The XX Factor

Woman Sues a New York Hospital for Forcing a C-Section. Can Doctors Do That?

Rinat Dray says that doctors threatened to take away her baby if she did not submit to the C-section.

Photo by ARZTSAMUI/Shutterstock

A New York woman, Rinat Dray, has filed suit against Staten Island University Hospital because she says doctors there forced her to have an unwanted cesarean section. According to the New York Times, Dray has had two C-sections prior to this pregnancy, and she wanted to give birth vaginally. After hours of labor, Dray says she was pressured into a C-section by doctors, who told Dray her uterus would rupture and that, if she didn’t submit to the procedure, “she would be committing the equivalent of child abuse and that her baby would be taken away from her.”

Though Dray’s doctor claims he did not force her to have a C-section, her hospital record included a note signed by the hospital’s director of maternal and fetal medicine that said, “I have decided to override her refusal to have a C-section.” Per the Times, the note added that the hospital lawyer had agreed.

The American Congress of Obstetricians and Gynecologists is crystal clear about how they feel about forced C-sections: Their ethics committee says it simply “cannot currently imagine” a situation in which any pregnant woman should be forced by the judicial system or her doctors to have surgery she does not want.* It doesn’t matter if the doctors believe a C-section is in the best interest of the fetus—the mother’s autonomy trumps that.

With a few exceptions, the judicial system agrees (more on those exceptions later). According to Farah Diaz-Tello, a staff attorney at the National Advocates for Pregnant Women, the Supreme Court has interpreted the right to liberty as the right to make one’s own decisions about her medical care. “There is no law anywhere that says that pregnant women lose this right upon becoming pregnant or at any point in pregnancy including during labor and delivery,” Diaz-Tello writes in an email.

So how does a situation like Dray’s happen? Dr. Mary Faith Marshall, a bioethicist and professor at the University of Virginia School of Medicine, speculates that it’s probably a combination of a doctor’s hubris and a hospital lawyer not knowing the law. “I think that doctors perhaps get caught up in the moment, there is maybe a rescue fantasy,” Dr. Marshall says. “There are incorrect clinical judgments made about risk, and it’s just a paternalistic approach to medicine in most other ways we’ve gotten beyond.”

That the hospital lawyer allegedly agreed to force a C-section is evidence that he or she did not know the law very well. Dr. Arthur Caplan, a bioethicist and professor at NYU says, “Without a court order, no procedure can be done against a patient’s will even if a fetus might be harmed.” Diaz-Tello adds that the law is so firmly on the side of pregnant women. “I can only imagine that the hospital didn’t attempt to obtain a court order because they knew that no New York court would issue one.” Court orders are rare, but they happen. NAPW documented 30 cases where pregnant women were forced by a court order to undergo C-sections or other medical procedures they did not consent to between 1973 and 2005.

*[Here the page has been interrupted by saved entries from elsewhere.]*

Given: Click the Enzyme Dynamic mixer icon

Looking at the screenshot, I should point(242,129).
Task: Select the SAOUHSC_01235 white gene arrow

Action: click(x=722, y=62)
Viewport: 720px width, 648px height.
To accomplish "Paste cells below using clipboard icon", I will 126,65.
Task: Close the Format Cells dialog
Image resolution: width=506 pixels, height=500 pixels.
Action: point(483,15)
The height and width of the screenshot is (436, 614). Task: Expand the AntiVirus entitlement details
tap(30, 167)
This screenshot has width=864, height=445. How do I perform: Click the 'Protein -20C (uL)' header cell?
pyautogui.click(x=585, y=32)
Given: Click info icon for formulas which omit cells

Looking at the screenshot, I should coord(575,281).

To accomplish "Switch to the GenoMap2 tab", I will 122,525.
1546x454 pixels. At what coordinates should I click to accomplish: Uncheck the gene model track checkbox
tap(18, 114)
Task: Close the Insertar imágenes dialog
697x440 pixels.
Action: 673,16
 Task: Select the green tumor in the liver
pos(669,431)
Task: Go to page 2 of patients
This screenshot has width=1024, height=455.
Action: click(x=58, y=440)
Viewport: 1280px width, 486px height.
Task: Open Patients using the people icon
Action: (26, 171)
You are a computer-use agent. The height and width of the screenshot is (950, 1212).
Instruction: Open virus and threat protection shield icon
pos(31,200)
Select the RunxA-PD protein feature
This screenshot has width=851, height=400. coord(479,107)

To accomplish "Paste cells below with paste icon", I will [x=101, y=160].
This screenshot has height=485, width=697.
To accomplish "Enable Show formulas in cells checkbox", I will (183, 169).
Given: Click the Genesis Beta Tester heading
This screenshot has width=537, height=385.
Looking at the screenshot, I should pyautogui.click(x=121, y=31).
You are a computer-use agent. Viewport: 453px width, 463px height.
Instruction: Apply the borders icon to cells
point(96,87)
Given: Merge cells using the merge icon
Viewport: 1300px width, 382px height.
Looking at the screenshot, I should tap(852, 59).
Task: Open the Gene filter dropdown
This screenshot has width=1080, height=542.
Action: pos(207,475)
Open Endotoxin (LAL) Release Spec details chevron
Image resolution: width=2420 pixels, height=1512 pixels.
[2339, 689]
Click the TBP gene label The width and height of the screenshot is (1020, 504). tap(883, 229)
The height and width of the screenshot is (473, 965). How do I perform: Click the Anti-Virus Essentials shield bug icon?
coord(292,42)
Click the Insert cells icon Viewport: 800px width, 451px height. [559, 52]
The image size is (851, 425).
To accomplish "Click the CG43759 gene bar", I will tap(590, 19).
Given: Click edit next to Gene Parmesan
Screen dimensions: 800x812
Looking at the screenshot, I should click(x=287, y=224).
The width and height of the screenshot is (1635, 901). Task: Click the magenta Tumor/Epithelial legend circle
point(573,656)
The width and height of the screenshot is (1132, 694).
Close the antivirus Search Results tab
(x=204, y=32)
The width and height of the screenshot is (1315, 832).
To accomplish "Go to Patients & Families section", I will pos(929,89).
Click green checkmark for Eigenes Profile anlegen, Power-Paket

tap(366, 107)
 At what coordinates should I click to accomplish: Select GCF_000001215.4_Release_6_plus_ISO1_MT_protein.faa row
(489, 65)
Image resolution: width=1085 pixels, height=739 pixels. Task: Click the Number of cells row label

The fact is that the vast, vast majority of pregnant women will do anything to protect their babies, and as Marshall puts it, the mother is “better positioned than anyone else in the world to have her fetus’s and her family’s interest at heart.” But even if you think there are situations in which a doctor’s judgment should override a mother’s when it comes to C-sections, any law that would take the right to refuse medical treatment away from a mother leads down a very scary path to fetal rights laws.

Unfortunately, some states are trying to move in the direction of those laws. There was a case in Utah in 2004 where a woman who delayed a C-section was charged with murder because one of her twins was stillborn. The woman ended up pleading to a lesser charge of child endangerment, and other women have been arrested for child endangerment because they did drugs while pregnant—in other words, because they made a choice about themselves that may have harmed their fetuses. Unsurprisingly, poor and minority women are more likely to be arrested in these cases.

Though Diaz-Tello says that her organization gets calls every day from women who feel that they experienced some level of coercion when it comes to C-sections, cases that go as far as Dray’s are very rare. “Most women will go along with anything that promotes the health of their baby if the doctor says a procedure, pill, or lifestyle change is needed,” Caplan says. It should go without saying, but we need to continue to trust pregnant women as rational, adult actors who can make their own medical decisions.

*Correction, May 21, 2014: This post originally misidentified the American Congress of Obstetricians and Gynecologists as the American College of Obstetrics and Gynecology.